Gluskin Sheff’s David Rosenberg thinks that as U.S. household balance sheets improve, U.S. corporate balance sheets are emerging as a primary risk.
In the new Breakfast with Dave report, Rosenberg writes that there is no real deleveraging in the corporate sector. He points out two key things.
First, we’re seeing “an environment of 0% productivity growth.” Second, “we just crossed the one trillion dollar mark for the year in gross investment-grade corporate bon issuance.” The Q3 Fed-Flows-of-Funds data showed that the non-financial corporate sector was responsible for over $US800 billion in credit market debt over the past year, which is close to the cycle peak six years ago.
The real question is where is all this money going. Rosenberg points out that it isn’t being channeled towards productive investment like improving ageing infrastructure or productivity growth:
“What is the case, is that the debt boom has gone towards buying back stock, inflating EPS along the way and making the equity market appear more attractive than if we were to simply rely on the dollar value of net income in the valuation process. The Flow-of-Funds data show that the volume of equity that has been retired in the past year, in the aggregate corporate sector, has exceeded $US360 billion. As such, the debt/equity ratio on a historical basis has risen on each of the past two quarters to 66.9% in Q3 from 66.6% in Q2 and 66.2% in Q1 — to stand at the highest level since the third quarter of 2009.

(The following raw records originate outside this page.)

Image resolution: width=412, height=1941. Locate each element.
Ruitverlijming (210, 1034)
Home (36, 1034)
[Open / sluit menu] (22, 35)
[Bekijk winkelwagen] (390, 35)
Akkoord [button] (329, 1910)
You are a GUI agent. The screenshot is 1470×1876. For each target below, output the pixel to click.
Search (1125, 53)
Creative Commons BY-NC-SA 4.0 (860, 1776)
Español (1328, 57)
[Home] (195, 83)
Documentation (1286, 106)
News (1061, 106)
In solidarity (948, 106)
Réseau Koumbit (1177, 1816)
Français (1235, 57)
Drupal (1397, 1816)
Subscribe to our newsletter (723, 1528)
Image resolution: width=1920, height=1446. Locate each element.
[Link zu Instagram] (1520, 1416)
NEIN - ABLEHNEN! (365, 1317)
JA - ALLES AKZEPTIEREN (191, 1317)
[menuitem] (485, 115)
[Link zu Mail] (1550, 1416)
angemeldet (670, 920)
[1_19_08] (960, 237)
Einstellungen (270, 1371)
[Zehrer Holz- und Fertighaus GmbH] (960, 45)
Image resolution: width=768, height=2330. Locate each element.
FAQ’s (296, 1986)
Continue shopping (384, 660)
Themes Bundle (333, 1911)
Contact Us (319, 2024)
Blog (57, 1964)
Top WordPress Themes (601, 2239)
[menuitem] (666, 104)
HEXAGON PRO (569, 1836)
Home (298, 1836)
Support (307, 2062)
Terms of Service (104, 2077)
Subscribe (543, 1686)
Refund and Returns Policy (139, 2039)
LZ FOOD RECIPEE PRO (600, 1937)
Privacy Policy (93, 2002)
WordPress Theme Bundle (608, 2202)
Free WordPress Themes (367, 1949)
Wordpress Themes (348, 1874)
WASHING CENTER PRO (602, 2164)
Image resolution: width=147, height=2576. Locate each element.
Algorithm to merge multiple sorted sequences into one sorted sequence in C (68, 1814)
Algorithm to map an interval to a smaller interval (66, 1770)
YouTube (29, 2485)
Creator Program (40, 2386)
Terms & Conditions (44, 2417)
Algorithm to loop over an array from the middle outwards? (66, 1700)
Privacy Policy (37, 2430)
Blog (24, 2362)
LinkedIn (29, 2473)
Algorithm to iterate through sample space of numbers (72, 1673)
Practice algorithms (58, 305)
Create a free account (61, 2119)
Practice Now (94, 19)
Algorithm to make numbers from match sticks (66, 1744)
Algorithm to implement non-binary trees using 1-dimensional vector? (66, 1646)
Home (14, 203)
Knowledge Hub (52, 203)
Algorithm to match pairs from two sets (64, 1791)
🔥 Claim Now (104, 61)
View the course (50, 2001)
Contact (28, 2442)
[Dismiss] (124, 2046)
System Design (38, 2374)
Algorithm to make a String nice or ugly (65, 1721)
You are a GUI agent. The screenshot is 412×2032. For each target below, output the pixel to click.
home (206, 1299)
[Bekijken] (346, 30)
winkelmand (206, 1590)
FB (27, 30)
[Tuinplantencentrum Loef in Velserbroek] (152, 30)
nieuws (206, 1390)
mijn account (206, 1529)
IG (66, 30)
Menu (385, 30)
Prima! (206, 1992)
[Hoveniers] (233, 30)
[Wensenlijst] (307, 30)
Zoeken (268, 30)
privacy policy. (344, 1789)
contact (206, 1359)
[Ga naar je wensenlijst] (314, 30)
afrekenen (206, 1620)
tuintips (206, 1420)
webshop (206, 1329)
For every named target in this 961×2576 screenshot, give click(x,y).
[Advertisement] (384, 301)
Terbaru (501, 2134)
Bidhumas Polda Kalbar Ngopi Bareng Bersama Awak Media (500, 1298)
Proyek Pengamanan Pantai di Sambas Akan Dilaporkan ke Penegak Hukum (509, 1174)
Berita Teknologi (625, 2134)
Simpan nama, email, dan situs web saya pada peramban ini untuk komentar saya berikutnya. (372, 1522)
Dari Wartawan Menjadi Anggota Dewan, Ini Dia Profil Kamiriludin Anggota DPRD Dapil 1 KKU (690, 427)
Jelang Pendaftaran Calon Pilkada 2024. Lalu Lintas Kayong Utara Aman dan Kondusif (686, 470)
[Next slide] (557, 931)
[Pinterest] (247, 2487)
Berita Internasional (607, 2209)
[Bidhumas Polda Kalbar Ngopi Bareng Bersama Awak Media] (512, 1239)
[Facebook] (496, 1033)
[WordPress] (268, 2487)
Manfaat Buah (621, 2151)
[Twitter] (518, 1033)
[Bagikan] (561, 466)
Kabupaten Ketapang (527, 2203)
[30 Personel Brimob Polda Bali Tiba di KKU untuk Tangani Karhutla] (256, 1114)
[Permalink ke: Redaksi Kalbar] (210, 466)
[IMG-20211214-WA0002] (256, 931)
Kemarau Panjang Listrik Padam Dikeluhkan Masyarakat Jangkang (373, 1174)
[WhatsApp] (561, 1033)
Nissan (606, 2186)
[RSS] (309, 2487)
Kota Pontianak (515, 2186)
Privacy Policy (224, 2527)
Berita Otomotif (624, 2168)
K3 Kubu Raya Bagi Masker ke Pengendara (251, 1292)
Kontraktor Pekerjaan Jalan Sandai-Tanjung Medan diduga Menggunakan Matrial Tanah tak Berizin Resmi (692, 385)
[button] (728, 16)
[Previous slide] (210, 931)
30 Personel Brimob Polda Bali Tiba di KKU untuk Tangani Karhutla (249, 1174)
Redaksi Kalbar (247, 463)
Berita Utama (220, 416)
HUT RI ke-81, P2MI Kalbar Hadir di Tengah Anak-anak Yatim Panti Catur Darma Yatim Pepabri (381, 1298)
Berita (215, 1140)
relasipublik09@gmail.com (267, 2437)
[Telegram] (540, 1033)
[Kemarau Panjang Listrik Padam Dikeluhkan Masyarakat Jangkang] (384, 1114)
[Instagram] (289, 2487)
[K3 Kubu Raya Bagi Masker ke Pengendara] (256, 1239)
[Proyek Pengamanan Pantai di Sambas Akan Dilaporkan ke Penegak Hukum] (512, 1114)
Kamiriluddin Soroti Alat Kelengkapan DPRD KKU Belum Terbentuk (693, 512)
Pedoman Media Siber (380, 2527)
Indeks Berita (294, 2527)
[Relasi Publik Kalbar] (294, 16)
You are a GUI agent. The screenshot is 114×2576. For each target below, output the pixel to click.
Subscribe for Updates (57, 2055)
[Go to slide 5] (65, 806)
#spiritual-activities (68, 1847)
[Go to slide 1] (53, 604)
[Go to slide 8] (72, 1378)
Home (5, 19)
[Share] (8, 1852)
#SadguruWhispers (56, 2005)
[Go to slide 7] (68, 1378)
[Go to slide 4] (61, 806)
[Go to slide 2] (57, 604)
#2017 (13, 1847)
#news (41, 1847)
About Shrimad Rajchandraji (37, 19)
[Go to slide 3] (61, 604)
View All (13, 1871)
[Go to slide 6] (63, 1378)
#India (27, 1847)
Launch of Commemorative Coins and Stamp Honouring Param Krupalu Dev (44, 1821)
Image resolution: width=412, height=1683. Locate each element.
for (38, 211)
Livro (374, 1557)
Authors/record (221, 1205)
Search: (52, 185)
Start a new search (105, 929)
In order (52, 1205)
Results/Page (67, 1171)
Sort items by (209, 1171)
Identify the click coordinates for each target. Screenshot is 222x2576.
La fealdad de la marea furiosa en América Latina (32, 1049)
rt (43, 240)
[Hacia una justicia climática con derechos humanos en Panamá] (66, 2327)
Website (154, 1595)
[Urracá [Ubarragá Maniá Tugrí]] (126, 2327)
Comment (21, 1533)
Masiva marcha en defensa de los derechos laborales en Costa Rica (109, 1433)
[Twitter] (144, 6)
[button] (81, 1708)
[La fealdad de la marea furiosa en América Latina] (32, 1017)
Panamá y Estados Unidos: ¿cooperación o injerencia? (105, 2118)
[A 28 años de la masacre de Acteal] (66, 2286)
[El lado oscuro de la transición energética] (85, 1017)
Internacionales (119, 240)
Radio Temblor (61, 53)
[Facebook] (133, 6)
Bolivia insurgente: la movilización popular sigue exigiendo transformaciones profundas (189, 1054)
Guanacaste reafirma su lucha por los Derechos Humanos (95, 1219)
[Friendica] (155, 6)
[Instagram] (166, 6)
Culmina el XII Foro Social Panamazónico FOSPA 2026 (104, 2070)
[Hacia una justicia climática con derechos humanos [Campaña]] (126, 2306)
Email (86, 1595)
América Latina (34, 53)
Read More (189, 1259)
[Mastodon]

Buying back shares is not a very productive use of cash if you ask me (though to be sure, they are a very accretive one).
Now clearly not all debt is bad, but when it’s spent un-productively, then you start to worry. If the money had gone towards productive investment then it’s a non-issue really. Bit as best i can tell it hasn’t… the capital stock keeps getting older, infrastructure keeps getting older. So it is not obvious to me that this debt binge in money is being productively employed.”
Rosenberg wonders what would happen to all the leverage if inflation were to climb, but he says that is a 2015 story.
For now he wants investors to know that the rise in corporate debt but the lack of increase in the business/investment GDP ratio or productivity growth is a “disconcerting risk.”